Pertama kali melewatinya, aku tak melihatnya. Atau mungkin lebih tepatnya tak terlalu memperhatikannya. Aku melihatnya, tapi aku alpa mengidentifikasi dia sebagai dia. Hanya berlalu di depannya yang terduduk. Melihatnya hanya karena semua objek di depanku sudah sewajarnyalah terlihat olehku. Tak lebih dari itu.

Kemudian, aku bisa bilang detail tentangnya justru ketika aku telah mengendarai motorku. Dari tempat motorku terparkir, untuk pulang, sekali lagi aku memang harus melewatinya. Meski dengan sisi yang berbeda. Saat itulah, oh Ibu, aku menemukan wajah itu menerawang sendu. Membuatku tertegun barang sebentar. Ia terduduk di depan dagangannya yang bahkan sesaat sebelumnya tak terlirik mataku. Tak terlalu banyak bicara untuk menawarkan dagangannya yang juga tak terlalu pasti kutahu jenisnya. Esok harinyalah kemudian aku baru tahu kalau ada kolak pisang dan gorengan di sebuah wadah kecil di depannya.

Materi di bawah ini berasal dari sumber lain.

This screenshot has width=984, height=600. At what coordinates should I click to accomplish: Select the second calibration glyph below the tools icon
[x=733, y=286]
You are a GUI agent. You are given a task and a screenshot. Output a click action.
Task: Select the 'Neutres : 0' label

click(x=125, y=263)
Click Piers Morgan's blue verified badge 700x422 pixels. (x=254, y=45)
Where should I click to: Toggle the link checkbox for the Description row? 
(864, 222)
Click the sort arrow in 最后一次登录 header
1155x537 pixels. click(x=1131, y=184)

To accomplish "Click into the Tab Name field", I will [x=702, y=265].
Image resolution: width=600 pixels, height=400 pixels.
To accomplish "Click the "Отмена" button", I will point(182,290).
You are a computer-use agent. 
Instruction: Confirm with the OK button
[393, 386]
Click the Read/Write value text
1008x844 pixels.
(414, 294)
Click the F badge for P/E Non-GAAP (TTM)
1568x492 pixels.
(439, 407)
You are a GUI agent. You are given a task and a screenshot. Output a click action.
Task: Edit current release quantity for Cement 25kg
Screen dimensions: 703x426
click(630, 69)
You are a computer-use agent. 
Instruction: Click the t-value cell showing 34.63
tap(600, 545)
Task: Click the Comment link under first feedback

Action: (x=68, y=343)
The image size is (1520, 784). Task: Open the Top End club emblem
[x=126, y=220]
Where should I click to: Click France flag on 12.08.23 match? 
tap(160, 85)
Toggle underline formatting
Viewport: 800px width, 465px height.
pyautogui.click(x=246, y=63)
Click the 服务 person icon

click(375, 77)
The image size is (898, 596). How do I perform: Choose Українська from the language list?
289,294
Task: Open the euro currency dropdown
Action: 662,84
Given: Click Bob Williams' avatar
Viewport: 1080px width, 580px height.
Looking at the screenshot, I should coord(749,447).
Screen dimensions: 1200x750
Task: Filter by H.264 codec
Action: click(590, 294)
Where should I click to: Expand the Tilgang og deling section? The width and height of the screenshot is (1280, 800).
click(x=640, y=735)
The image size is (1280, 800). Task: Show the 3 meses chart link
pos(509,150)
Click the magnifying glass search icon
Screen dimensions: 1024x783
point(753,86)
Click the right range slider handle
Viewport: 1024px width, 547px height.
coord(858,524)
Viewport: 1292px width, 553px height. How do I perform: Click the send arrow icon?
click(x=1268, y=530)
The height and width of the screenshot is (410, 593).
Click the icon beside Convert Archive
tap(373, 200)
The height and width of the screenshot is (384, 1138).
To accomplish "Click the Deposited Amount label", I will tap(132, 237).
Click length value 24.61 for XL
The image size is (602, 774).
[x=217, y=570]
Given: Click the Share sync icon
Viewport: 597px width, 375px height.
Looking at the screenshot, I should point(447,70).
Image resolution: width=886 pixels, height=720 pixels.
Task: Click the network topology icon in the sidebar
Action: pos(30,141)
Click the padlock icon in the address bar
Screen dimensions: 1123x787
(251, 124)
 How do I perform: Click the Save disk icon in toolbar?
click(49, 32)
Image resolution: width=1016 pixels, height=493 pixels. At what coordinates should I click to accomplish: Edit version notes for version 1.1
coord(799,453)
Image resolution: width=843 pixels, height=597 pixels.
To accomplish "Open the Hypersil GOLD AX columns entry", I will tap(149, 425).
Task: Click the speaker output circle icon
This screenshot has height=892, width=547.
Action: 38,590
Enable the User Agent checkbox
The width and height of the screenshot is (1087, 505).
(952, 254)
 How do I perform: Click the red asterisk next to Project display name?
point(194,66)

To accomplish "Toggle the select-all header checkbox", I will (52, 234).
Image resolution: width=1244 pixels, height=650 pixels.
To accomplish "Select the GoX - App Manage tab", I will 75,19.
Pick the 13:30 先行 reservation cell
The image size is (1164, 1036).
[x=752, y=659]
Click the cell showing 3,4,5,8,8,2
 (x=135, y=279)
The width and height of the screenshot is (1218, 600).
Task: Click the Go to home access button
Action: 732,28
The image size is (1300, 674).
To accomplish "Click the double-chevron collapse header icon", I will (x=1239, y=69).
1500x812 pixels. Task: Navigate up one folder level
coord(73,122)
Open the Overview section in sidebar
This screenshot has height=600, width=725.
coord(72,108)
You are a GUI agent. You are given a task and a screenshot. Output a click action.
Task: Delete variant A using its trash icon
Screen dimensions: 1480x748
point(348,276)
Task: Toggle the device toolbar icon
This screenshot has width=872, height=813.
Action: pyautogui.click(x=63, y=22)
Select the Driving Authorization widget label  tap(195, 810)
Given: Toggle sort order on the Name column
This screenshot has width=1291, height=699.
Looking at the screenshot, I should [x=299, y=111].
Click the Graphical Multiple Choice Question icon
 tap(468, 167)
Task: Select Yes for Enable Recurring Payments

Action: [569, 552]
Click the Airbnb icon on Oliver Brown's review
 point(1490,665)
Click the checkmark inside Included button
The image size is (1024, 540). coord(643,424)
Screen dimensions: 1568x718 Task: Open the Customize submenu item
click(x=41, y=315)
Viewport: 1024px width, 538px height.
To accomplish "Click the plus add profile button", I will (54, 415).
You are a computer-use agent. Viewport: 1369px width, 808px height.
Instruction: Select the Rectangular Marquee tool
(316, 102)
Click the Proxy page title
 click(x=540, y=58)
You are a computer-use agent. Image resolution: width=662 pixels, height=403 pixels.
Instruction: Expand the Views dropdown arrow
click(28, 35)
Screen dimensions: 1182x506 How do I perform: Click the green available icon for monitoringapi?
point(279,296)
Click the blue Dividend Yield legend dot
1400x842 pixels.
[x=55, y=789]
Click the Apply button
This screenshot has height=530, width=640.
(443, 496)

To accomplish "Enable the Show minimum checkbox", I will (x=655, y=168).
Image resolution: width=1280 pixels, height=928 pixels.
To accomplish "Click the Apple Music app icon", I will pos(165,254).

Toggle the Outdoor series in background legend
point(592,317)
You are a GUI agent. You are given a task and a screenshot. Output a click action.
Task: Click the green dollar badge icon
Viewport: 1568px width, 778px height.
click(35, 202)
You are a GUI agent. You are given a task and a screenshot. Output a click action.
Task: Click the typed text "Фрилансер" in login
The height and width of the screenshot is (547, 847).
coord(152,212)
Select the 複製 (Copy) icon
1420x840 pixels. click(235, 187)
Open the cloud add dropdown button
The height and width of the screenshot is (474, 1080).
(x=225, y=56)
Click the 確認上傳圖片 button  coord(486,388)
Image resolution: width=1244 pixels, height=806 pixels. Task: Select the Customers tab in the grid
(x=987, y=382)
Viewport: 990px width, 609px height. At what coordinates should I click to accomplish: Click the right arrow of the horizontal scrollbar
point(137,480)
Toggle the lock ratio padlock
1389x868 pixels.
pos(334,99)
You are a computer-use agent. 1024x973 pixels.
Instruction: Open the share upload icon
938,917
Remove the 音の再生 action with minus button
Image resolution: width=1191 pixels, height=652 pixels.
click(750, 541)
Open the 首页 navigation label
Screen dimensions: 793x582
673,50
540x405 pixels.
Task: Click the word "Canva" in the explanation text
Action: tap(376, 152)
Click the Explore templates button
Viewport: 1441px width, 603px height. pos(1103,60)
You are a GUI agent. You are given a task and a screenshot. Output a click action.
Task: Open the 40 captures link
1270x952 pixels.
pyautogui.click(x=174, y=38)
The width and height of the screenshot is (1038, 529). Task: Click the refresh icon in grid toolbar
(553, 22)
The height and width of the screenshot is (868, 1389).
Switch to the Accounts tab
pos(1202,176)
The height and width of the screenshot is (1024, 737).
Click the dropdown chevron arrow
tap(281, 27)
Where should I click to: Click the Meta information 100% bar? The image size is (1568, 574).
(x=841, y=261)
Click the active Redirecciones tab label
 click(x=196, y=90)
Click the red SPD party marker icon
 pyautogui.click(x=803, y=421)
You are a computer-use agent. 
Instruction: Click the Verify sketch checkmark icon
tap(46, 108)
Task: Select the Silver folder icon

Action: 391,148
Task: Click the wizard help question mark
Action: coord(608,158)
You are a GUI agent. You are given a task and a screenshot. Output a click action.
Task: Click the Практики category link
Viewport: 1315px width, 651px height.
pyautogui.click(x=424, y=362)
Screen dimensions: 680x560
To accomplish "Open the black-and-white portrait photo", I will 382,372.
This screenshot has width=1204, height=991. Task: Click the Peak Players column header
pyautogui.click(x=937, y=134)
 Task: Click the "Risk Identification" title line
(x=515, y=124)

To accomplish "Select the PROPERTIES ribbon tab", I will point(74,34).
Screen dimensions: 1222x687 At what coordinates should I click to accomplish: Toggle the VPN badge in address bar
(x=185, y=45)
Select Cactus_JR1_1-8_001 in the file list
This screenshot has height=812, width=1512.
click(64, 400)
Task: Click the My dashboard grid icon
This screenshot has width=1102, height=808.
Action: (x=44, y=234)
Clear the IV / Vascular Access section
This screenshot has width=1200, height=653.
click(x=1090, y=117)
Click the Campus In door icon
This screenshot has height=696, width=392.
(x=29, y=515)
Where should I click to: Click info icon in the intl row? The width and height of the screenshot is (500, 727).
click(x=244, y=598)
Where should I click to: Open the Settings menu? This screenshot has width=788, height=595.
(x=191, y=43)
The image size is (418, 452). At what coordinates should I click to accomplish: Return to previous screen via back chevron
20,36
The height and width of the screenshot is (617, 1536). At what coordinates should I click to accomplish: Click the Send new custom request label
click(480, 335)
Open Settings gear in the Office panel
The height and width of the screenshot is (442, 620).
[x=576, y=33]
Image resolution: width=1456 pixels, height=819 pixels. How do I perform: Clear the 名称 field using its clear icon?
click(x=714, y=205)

Aku tak berhenti dari motorku kala itu, tapi itu lebih dari cukup untuk membuat lajuku seketika memelan dengan perlambatan yang drastis. Uow, dia masih kecil, ya aku jelas-jelas mengetahui kalau ia hanyalah gadis kecil. Tapi aku yakin, dari tatapan itu, oh Tuhan, itu bukanlah tatapan orang-orang tertekan yang terpaksa. Aku bisa membedakannya, tentu. Aku bahkan yakin (dengan setengah berharap), kesendiriannya menghadapi dagangannya itu, atas sebuah alasan baik. Atas sebuah kesadaran oleh sebab pemahaman. Atas sebuah mimpi.

Sebab di esok-esoknya, aku melihatnya tak sendiri lagi. Ada ibunya di situ. Dan ia tetap di situ, masih setia, membersamai sang ibu. Dengan tatapan yang itu-itu. Dengan langkahku yang melewatinya dalam ragu.  Mungkin ia menjadikan hal itu ltak ubahnya permainan yang menyenangkan. Tentang berapa kolak pisang yang laku, tentang berapa gorengan yang masih tetap terpaku.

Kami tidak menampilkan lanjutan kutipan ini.